It’s time for exercise to be normalised for aged care residents, write Louise Czosnek, Dr Tim Henwood and Martin Bending. 

For older adults, exercise can ameliorate the physical declines associated with ageing and facilitate functional improvements that allow people to remain independent for longer.

For those with aged care needs, these benefits may present through the person being able to dress independently, complete household chores and reduce their caregiver needs.

Louise Czosnek

Further to the individual benefits of exercise, the aged care sector more broadly can realise the value of exercise through reduced hospitalisations, decreased costs of care and improvements in service quality.

The evidence is there, so why isn’t exercise a normal part of aged care?

Translating the undeniable evidence for exercise into an aged care best practice model of care has proven notoriously difficult.

More broadly, research shows that as little as 14 per cent of positive evidence is implemented into healthcare practice. This translation of evidence to support best practice healthcare must also overcome many key barriers traditionally found within the aged care sector.


The aged care workforce is under significant strain, with staffing shortages predicted over the coming decades. For university-trained individuals with the required chronic disease management and exercise prescription knowledge, such as accredited exercise physiologists (AEPs), the lure of the aged care industry is not well-supported by the provider or the government.

Tim Henwood

For those who do engage in the sector, there is no end to the positive stories of client change and the associated professional satisfaction of facilitating this change.

To support better engagement of exercise expertise within the aged care workforce, we must ensure that:

  • student practicum opportunities for exercise expertise disciplines are readily available
  • appropriate staffing of the aged care workforce with these exercise expertise disciplines is supported, as this will work to improve the understanding of the value of exercise within the sector.

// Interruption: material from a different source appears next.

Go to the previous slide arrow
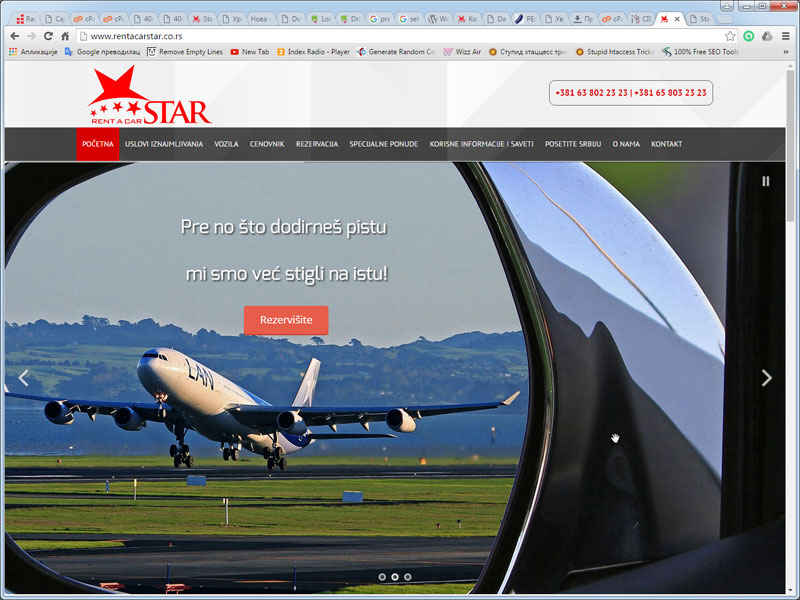The width and height of the screenshot is (800, 600). [24, 378]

While many aged care providers may feel they already supply exercise to clients, if physical declines of clients continue and falls remain common in their facilities, despite these current exercise programs, a review of the capabilities and effectiveness of staff delivering these programs should be undertaken to help identify improved healthcare solutions.

Funding barriers

Regular exercise, and in particular, evidence-based progressive resistance plus balance training, is the most powerful intervention in disability reversals and falls prevention among older people.

Martin Bending

In the community environment, exercise delivered by an AEP is becoming increasingly utilised as a model of care with measurable consumer health and wellbeing benefits.

For example, in the presence of consumer-directed care designed to give consumers more choice and control and with providers looking to offer effective well-rounded services, the employment of these exercise knowledgeable professionals is becoming more common.

However, similar acceptance has not occurred in the residential care environment, with uptake hindered by the exclusion of AEP as a recognised allied health profession in the sector’s funding tool.

While future change is possible, given the suggested inclusion of AEPs and improved exercise provision as a physical therapy in the latest Rosewarne report to the government, these changes may be months away meaning older Australians in residential care will continue to be disadvantaged in relation to exercise-derived physical health benefits.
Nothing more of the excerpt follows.